La Convention belge court également sur trois ans, de 2019 à 2021 et a commencé a déployé ses premières activités l’an dernier : au cours de l’été 2019, une enquête a été envoyée au nom de Biowallonie et de la Fiwap auprès des producteurs bios wallons pour faire le point sur l’usage de ces pommes de terre robustes et leurs parts de marché. Le Cra-w a mis en place une plateforme démonstrative et des essais en collaboration avec la Fiwap et Biowallonie ; il a également procédé à des analyses quantitatives et qualitatives des tubercules issus de ces variétés robustes. Enfin, le centre de recherche flamand Inagro a également érigé une plateforme.

Qui s’engage à faire quoi ?

Cette convention engage tous les acteurs de la filière.

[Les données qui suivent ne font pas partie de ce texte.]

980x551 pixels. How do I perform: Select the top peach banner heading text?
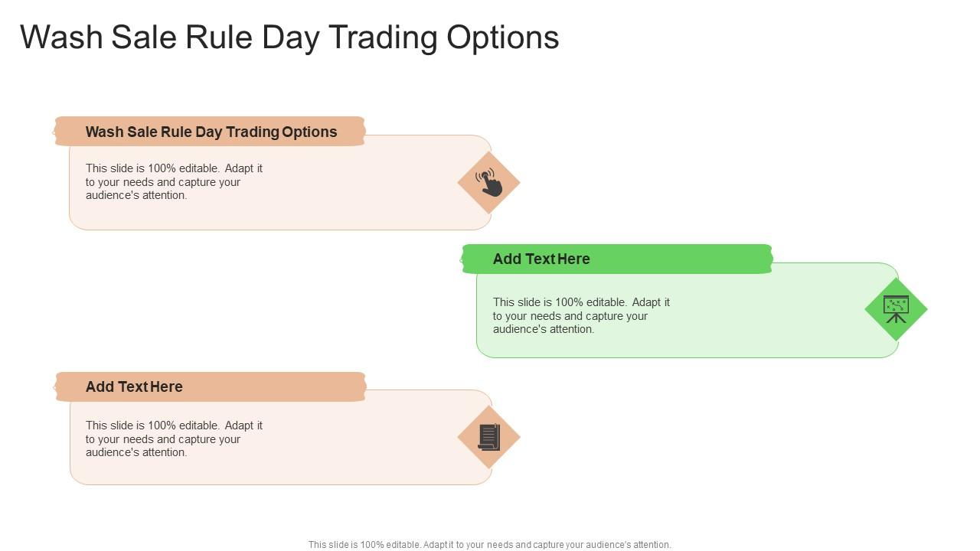click(x=211, y=132)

Concrètement,

– les obtenteurs, sélectionneurs et maisons de plants s’engagent à fournir progressivement davantage de variétés résistantes et couvrir tous les segments du marché, à augmenter la production de plants, et fournir aux producteurs de plants les informations utiles pour éviter le contournement de résistances en culture :

– les producteurs de plants s’engagent à augmenter les volumes et la part de plants produits en bio ;

– les producteurs de pommes de terre de consommation prennent l’engagement d’augmenter les volumes et la part des pommes de terre robustes ;

– les négociants, préparateurs et emballeurs veillent à augmenter les volumes et la part des variétés robustes achetées, préparées et emballées ;

– la grande distribution est invitée à augmenter la part des variétés robustes dans les étals ;

– les instituts de recherche et développement réalisent des essais au champ et procèdent à des analyses quantitatives et qualitatives, et poursuivent un programme de création variétale (Cra-w) ;

– les organismes d’encadrement et vulgarisation assurent la coordination et le suivi de la Convention et les contacts avec les différents maillons de la chaîne en Belgique et aux Pays-Bas.

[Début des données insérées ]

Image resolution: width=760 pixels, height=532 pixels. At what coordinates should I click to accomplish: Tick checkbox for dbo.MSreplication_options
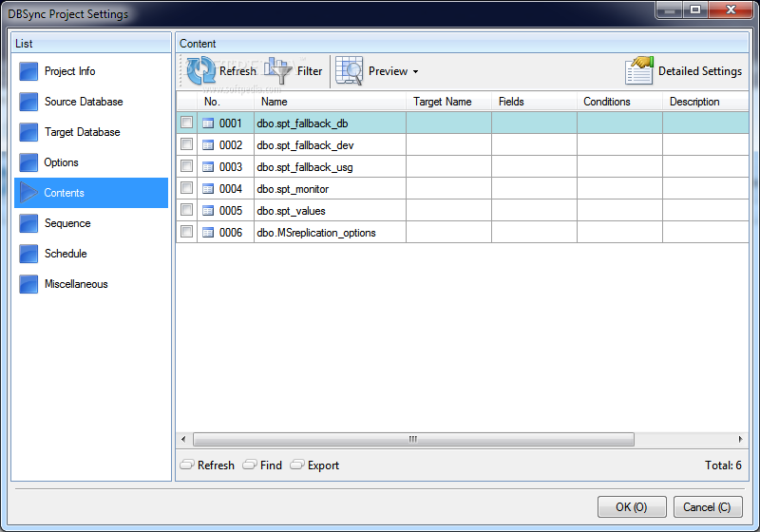(x=186, y=232)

La grande distribution manifeste un intérêt pour des pommes de terre au profil plus «durable». Les variétés robustes sont de nature à pouvoir répondre à cette demande.
La grande distribution manifeste un intérêt pour des pommes de terre au profil plus «durable». Les variétés robustes sont de nature à pouvoir répondre à cette demande. - Fiwap

Pommes de terre robustes et producteurs «classiques» : des liens et des exemples pratiques…

Un premier exemple concret illustrant les liens entre des variétés robustes et la production dite classique nous conduit en Allemagne où, l’an dernier, deux essais ont été menés au champ chez des producteurs cultivant la variété Alanis en mode conventionnel :

– pour McCain : 3,8 ha, sans aucun traitement fongicide ;

– pour Agrarfrost : 3,7 ha avec une réduction de 50 % de la protection fongicide.

Résultats : certes, la pression parasitaire n’était pas forte, mais toujours est-il qu’aucune infection de mildiou n’a été constatée ! À noter que malgré la sécheresse, cette variété a produit 41 t/ha dans un essai variétal situé à Emines l’an dernier (voir plus loin).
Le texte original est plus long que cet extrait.